Taiwan is providing technology, process knowledge and supply chain integration so India can catch up.

"HCL Technologies, through its partnership with Foxconn, is using display driver ICs [integrated circuits] as an entry point to build capabilities," Singh said.

Taiwanese support of India's tech manufacturing ambitions is visible too in other projects. They include collaborations between Indian firms and Taiwanese contract manufacturers such as Foxconn, Pegatron and Wistron, which have become central to India's electronic manufacturing ecosystem.

Geopolitics at work

Taiwan's interest in India has also been shaped by shifting geopolitics and economic calculations. As global supply chains adjust to tensions involving China, companies are seeking alternative manufacturing bases.

India, with its large domestic market, policy incentives and expanding workforce, offers both scale and diversification in the West's China+1 strategy.

The steady rise in India-Taiwan trade, chiefly driven by electronics and ICs, underscores this growing interdependence.

As of 2025, more than 300 Taiwanese companies operate in India. They have created about 200,000 jobs there.

Taiwanese-Indian trade in 2025 exceeded $12.5 billion.

Hurdles to overcome

Yet, India's semiconductor ambitions continue to run up against structural constraints, from gaps in infrastructure and limited supply chain depth to the sheer expense of chip manufacturing.

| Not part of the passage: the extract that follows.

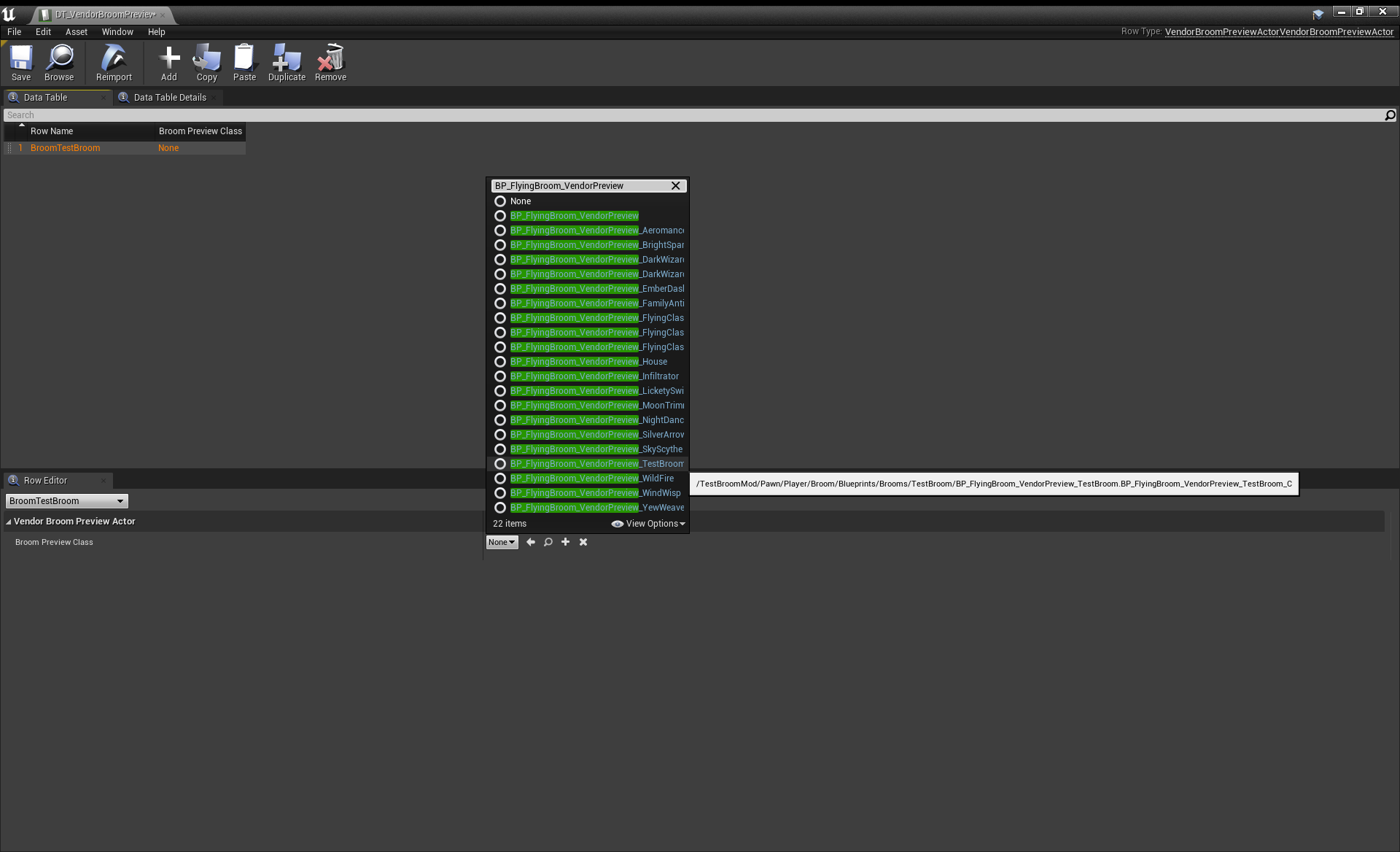The height and width of the screenshot is (852, 1400).
Task: Switch to Data Table Details tab
Action: click(169, 98)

Past setbacks, including stalled or reworked semiconductor projects, highlight the complexity of execution. Even the HCL-Foxconn facility, while key, is an assembly and testing unit rather than a full-scale fabrication plant, as India builds incrementally rather than commit errors of haste.

Observers expect such investments to gradually create an ecosystem capable of supporting more-sophisticated manufacturing in the future. In that sense, the HCL-Foxconn project is a starting point in the India–Taiwan semiconductor partnership.